L'intime quant à lui est une utopie positive, ceci parce qu'elle est "vécue" : "La critique émane du monde vécu en tant que ce dernier est porteur d'exigences normatives inhérentes."   Il y a bien une rencontre de deux être réels qui acceptent d'une certaine manière de se déposséder d'une part d'eux-mêmes pour former à deux une réalité nouvelle qui a ses propres lois, que celle-ci soit une famille, un couple, ou tout simplement un rapport d'amitié.    


Une "utopie réaliste"


L'intime apparaît alors comme le lieu où s'élabore la possibilité d'une critique de la société   . Il n'est donc pas un "hors-lieu" (utopos) mais bien au contraire permet un "vivre-ensemble"   au sens où les jugements qu'il permet d'élaborer en fonction des ses propres exigences normatives à l'égard d'une société donnée apparaissent comme la possibilité d'un progrès pour celle-ci. Rappelons-nous de l'exemple du féminisme ou encore du droit conquis par les homosexuels d'apparaître en public et de revendiquer des droits sociaux similaires à celui des couples hétérosexuels. Les rapports intimes sont alors politiques en ce qu'ils permettent, par le débat et les combats incessants qu'ils promeuvent, de bouleverser les états de faits en portant sur ceux-ci un regard critique. Ainsi l'état amoureux, par exemple, "installe le sujet à la marge du monde en sorte qu'il peut le regarder sans y participer. Dans la mesure où elle suspend toutes nos croyances relatives au monde social (hiérarchies, mondanités, rapports de force), cette réduction est aussi un moyen d'accéder à un point de vue inédit sur le réel. L'intime n'est donc pas tant la fuite hors du monde qu'une manière de se rapporter à lui sur un autre mode que celui de l'adhésion  naïve."  

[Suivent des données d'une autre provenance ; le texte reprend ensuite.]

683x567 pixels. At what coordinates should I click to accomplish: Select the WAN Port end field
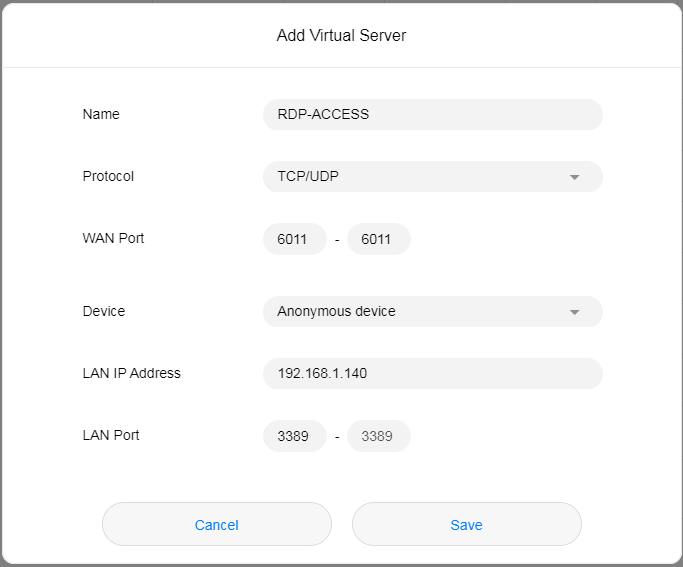coord(378,239)
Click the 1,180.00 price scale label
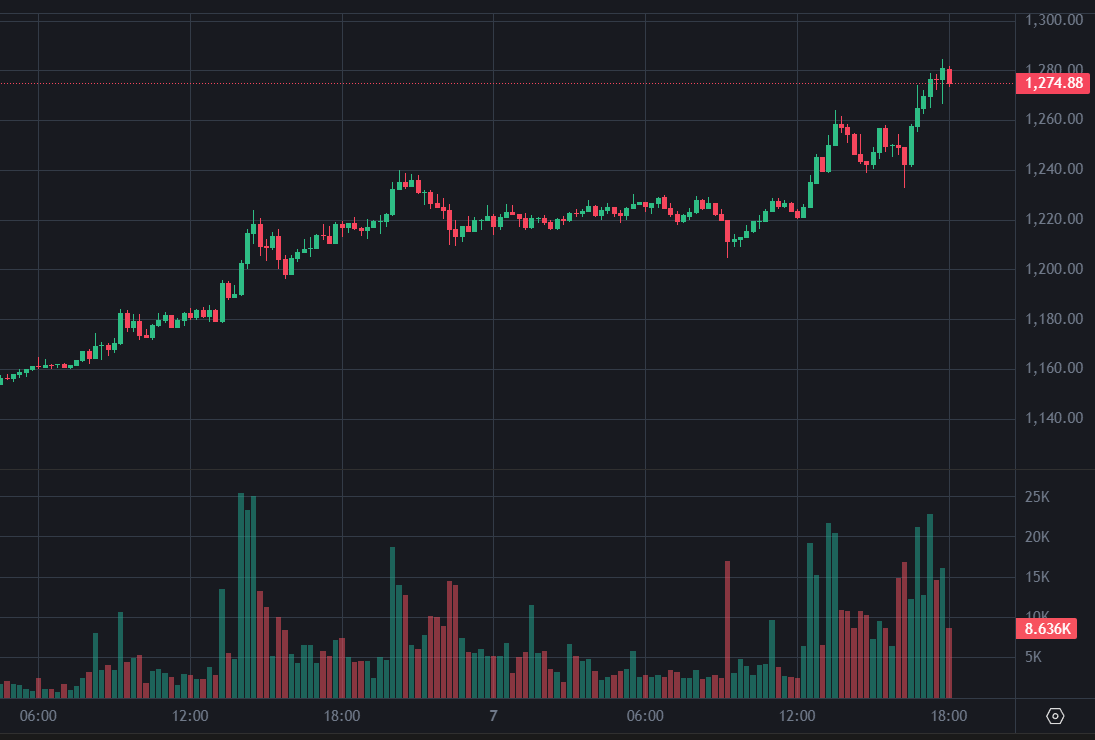This screenshot has height=740, width=1095. (1055, 319)
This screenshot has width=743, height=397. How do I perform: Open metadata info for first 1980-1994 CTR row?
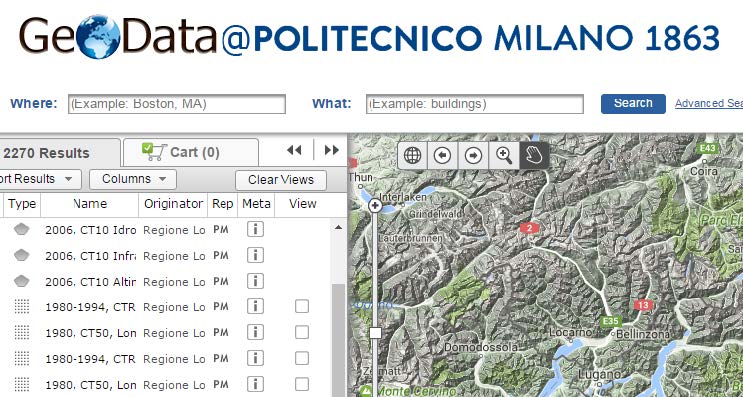coord(255,307)
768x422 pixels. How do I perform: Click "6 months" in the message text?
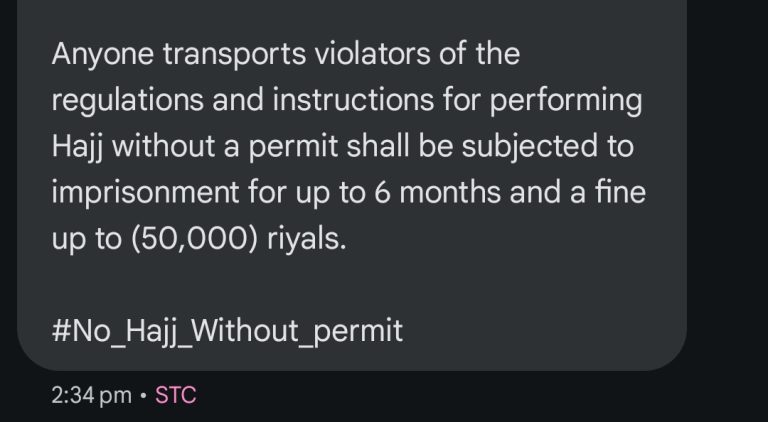pos(437,192)
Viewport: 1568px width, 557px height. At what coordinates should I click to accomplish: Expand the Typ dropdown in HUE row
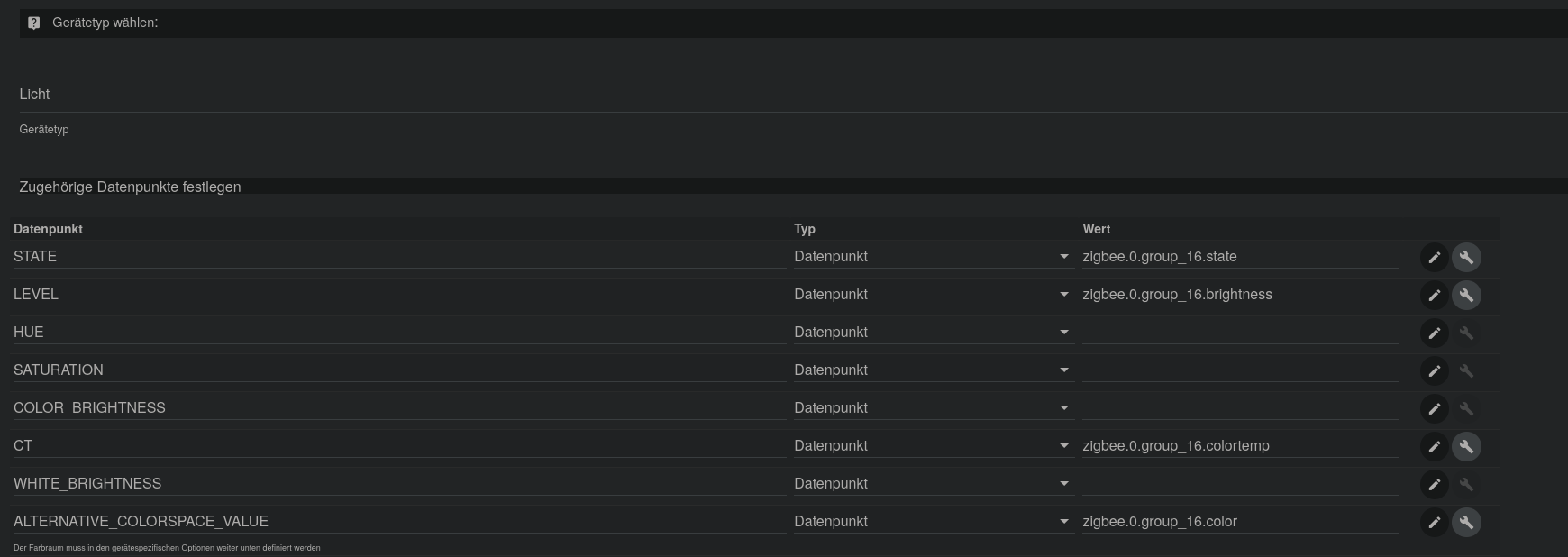pos(932,333)
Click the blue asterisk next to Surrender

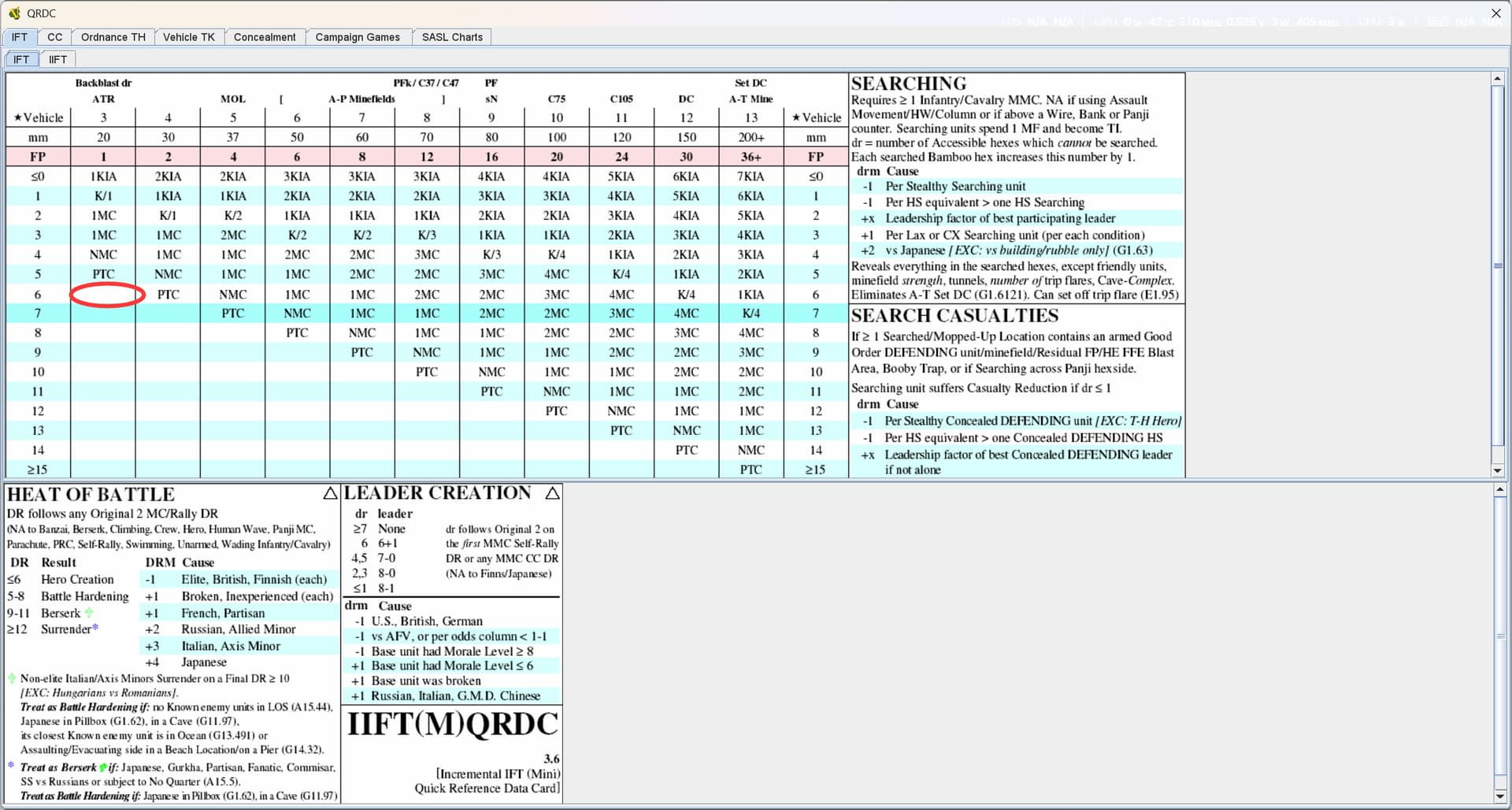click(x=96, y=628)
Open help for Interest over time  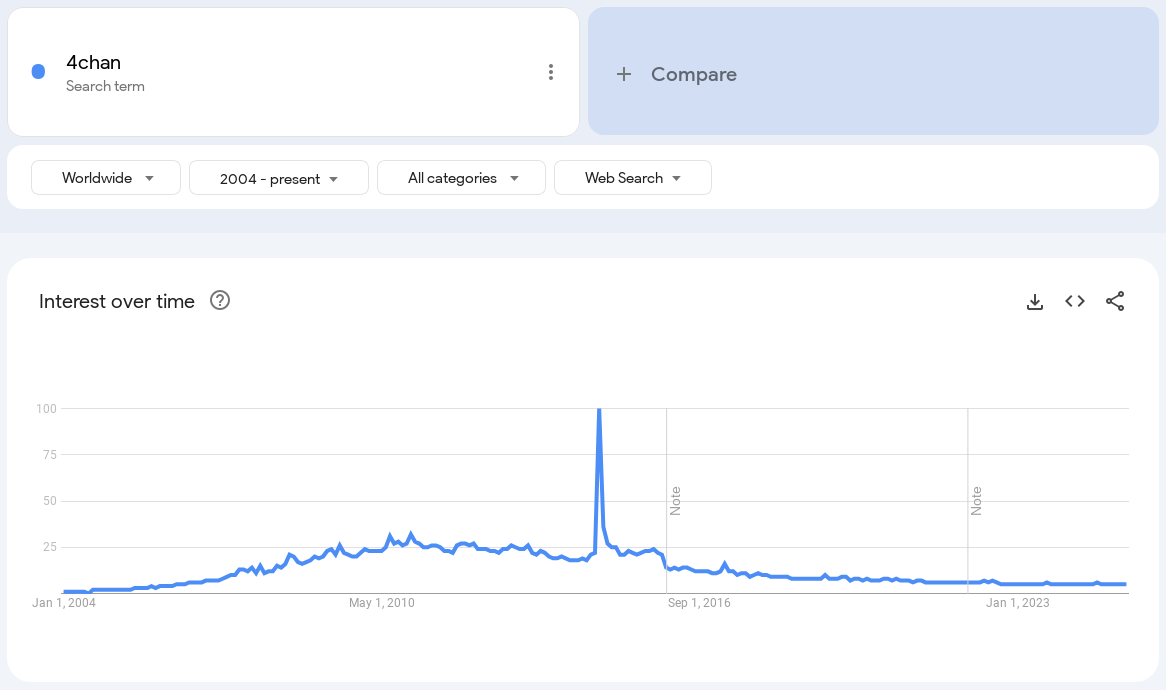coord(220,300)
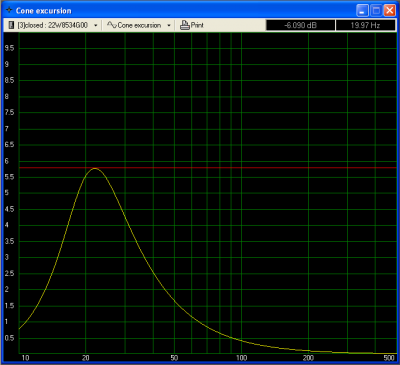Close the Cone excursion window
This screenshot has height=365, width=400.
tap(389, 11)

Si une démocratie est plus que la somme des individus propriétaires, la préservation de l'intime est alors un objectif politique   car aimer traduit toujours aussi une aspiration à être libre. En ce sens, l'amour et le regard critique qu'il permet de porter sur notre société révèlent aussi aux citoyens que nous sommes que le progrès social ne doit pas seulement être évalué à l'aune de critères économiques. Si l'intime est  "l'emblème d'une exigence de progrès qui ne se limite pas à la sphère économique"   c'est bien parce que le rôle d'une démocratie moderne est aussi celui de nous rendre conscients que avons besoin des autres pour nous connaître, et ainsi, de "thématiser le fait que  nos désirs nous appartiennent et qu'ils nous échappent"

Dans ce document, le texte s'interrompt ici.